Silver v. Pataki

Williams, J.

(dissenting). I would affirm the motion court’s order since there is ample authority to support the proposition *67that the Speaker of the Assembly has legal capacity and standing in this instance to challenge the Governor’s 55 line-item vetoes of particular provisions of bills passed by the Legislature. Contrary to the majority’s view, the Speaker has both the power to appear and bring his grievance before the court and “a sufficiently cognizable stake in the outcome so as to ‘cast[ ] the dispute “in a form traditionally capable of judicial resolution” ’ ” (Community Bd. 7 v Schaffer, 84 NY2d 148, 155, quoting Society of Plastics Indus. v County of Suffolk, 77 NY2d 761, 772-773, quoting Schlesinger v Reservists Comm. to Stop War, 418 US 208, 220-221).

Although the majority admits, as it must, that legal capacity to sue need not be expressly granted and that it may be implied as a matter of law (see, Matter of City of New York v City Civ. Serv. Commn., 60 NY2d 436, 443-445), it nevertheless belabors the point that there is an absence of express legislative authorization for this lawsuit. However, this case presents a classic example of capacity arising by “necessary implication from [the plaintiffs] power and responsibility” (supra, at 444). Plaintiff is both a Member of the New York State Assembly and its presiding officer, with the constitutional power and responsibility to consider and vote on legislation. This necessarily implies that he has the power to bring a grievance in court to vindicate the effectiveness of his vote where he is alleging that the Governor has acted improperly so as to usurp or nullify that vote (see, Coleman v Miller, 307 US 433 [20 Kansas State senators who voted against a Federal constitutional amendment were permitted to bring an action alleging that their votes were effectively nullified by the Lieutenant Governor’s tie-breaking vote in favor of amendment]). Moreover, there is New York authority supporting the proposition that an individual legislator has the legal capacity to bring an action to protect the rights of the Assembly (Matter of Sullivan v Siebert, 70 AD2d 975 [individual Assembly Member had legal capacity and standing to compel heads of executive departments to make their respective, statutorily required annual reports to the Legislature]; Winner v Cuomo, 176 AD2d 60 [three Assembly Members allowed to seek declaratory relief against the Governor for failure to meet constitutional and statutory deadline for submitting budget bills to Legislature]). The majority fails to cite any New York authority holding that a legislator lacks capacity to sue to protect the legislative function from alleged encroachment by the Executive Branch.
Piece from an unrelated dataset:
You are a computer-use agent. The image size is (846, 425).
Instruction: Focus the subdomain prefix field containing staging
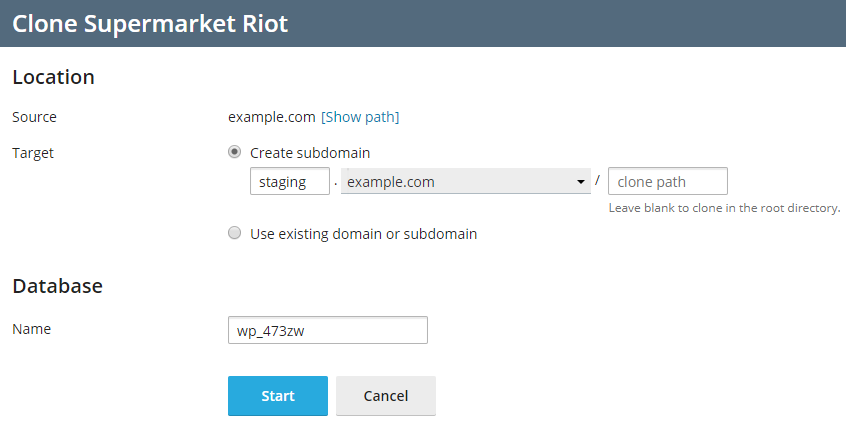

As for standing, the majority would have us find that Matter of Posner v Rockefeller (26 NY2d 970) and Raines v Byrd (521 *68US 811) are controlling here, and that the Speaker does not have a sufficient interest at stake to render this matter justiciable. This view ignores the trend of New York law since Posner and ignores the Supreme Court’s express refusal in Raines to overrule Coleman v Miller (supra), a case which is similar to the matter before us.

Since Posner, New York courts have taken a more liberal view toward standing beginning with Boryszewski v Brydges (37 NY2d 361), which recognized taxpayer standing to challenge legislative enactments on constitutional grounds, Matter of Morgenthau v Cooke (56 NY2d 24, 30), which found that petitioner New York County District Attorney had standing, in his official capacity, to challenge the manner of designating Justices to serve on New York County Supreme Court, and including Matter of Sullivan v Siebert (supra) and Winner v Cuomo (supra).

The Raines Court declined to overrule Coleman (supra), instead finding that it stands “for the proposition that legislators whose votes would have been sufficient to defeat (or enact) a specific legislative Act have standing to sue if that legislative action goes into effect (or does not go into effect), on the ground that their votes have been completely nullified” (Raines v Byrd, supra, at 823). Here, the Speaker seeks to vindicate the Legislature’s enactment of provisions alleged to have been nullified by the Governor’s improper use of his line-item veto power.

The contention that Coleman, if applicable here, would require that all of the legislators who voted for the bills, not just the Speaker, be parties to this action is inconsistent with the Sullivan and Winner cases, and also with the view expressed in Chenoweth v Clinton (181 F3d 112, 116-117, cert denied 529 US 1012). The Chenoweth court notes in dictum that its pre-Raines decision in Kennedy v Sampson (511 F2d 430) is supported by the Raines Court’s reading of Coleman. In Kennedy, the court permitted a single member of Congress to challenge the President’s pocket veto of legislation approved by both houses of Congress, since the veto could be viewed as a complete nullification of his vote (Chenoweth v Clinton, supra, at 116-117).

Wallach and Saxe, JJ., concur with Buckley, J.; Rosenberger, J. P., and Williams, J., dissent in a separate opinion by Williams, J.

*69Order, Supreme Court, New York County, entered January 7, 1999, reversed, on the law, without costs, the motion to dismiss the complaint granted and the action dismissed.